Amerikalı diplomat, bürokrat ve siyasetçi Nikki Haley, İsrail’de işgal ordusunun Uluslararası Adalet Divanı'na meydan okuyarak Refah'a ateş etmek üzere olduğu top mermilerine "Onları gebertin! Amerika İsrail'i daima sevecek. Nikki Haley" yazdı. Bu da gösteriyor ki Biden İsrail’e mermileri sağladı, Cumhuriyetçiler de imzaladı. ABD siyasi sınıfı bu soykırımın suç ortaklığı konusunda birlik içindedir.
Cenevre Sözleşmesi, uluslararası angajman kuralları, Uluslararası Adalet Divanı, Uluslararası Ticaret Divanı, BM Güvenlik Konseyi ve insan hakları evrensel bildirgesi, ABD ve Batı tarafından İsrail için feshedildi. İsrail'in 8 Ekim'den beri sürdürdüğü Filistin katliamıyla ilgili binlerce korkunç kayıt gördü dünya halkları. İnsanların zihninde ebedi olarak kalacak ve silinmeyecektir. Yine anladık ki, başından beri ABD-İsrail projesi, Sina'nın zorla yerleşime açılmasıdır ve bu katliam da bunu sağlamak, yani Gazelileri Sina'ya itmek için yapılmaktadır. Gerçekler artık gizlenemez hale gelmiştir.
Hasılı kelam, sözün bittiği yerdeyiz. Bilinmeli ki Filistinlilerin kanını döken caniler, döktükleri kanda boğulacaklardır. Artık vahşet bile bu vahşetten tiksiniyor. Siyasi analizler, diplomasi, uluslararası hukuk, hepsi anlamını yitirdi. Dünya halkları artık bu ilüzyondan uyanmıştır. Filistin’i tanıyan devletler artık İsrail'e karşı güç kullanma dönemini başlatmalıdır. Çünkü gördük ki Siyonizm güçten başka hiçbir dilden anlamıyor. Cumhurbaşkanı Recep Tayyip Erdoğan bu çerçevede İslam dünyasına seslenerek dedi ki: “Buradan İslam dünyasına da bir çift sözüm var, ortak bir karar almak için daha neyi bekliyorsunuz? Allah bunun hesabını size, hepimize sorar."

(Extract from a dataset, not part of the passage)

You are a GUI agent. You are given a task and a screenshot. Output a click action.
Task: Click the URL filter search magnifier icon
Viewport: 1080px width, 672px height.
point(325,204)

Bu arada, Filistin’deki katliamdan başta bölgedekiler olmak üzere Arap ülkelerinin tamamı sorumludur. 18 Mayıs'ta BM Genel Sekreteri, bu zulmü gördüğü için Arap ülkelerinden birleşmelerini istemişti. Ancak bunu yapabilecek cesareti gösterememişler; zira Arap rejimleri de Siyonist şantaja maruz kalıyor.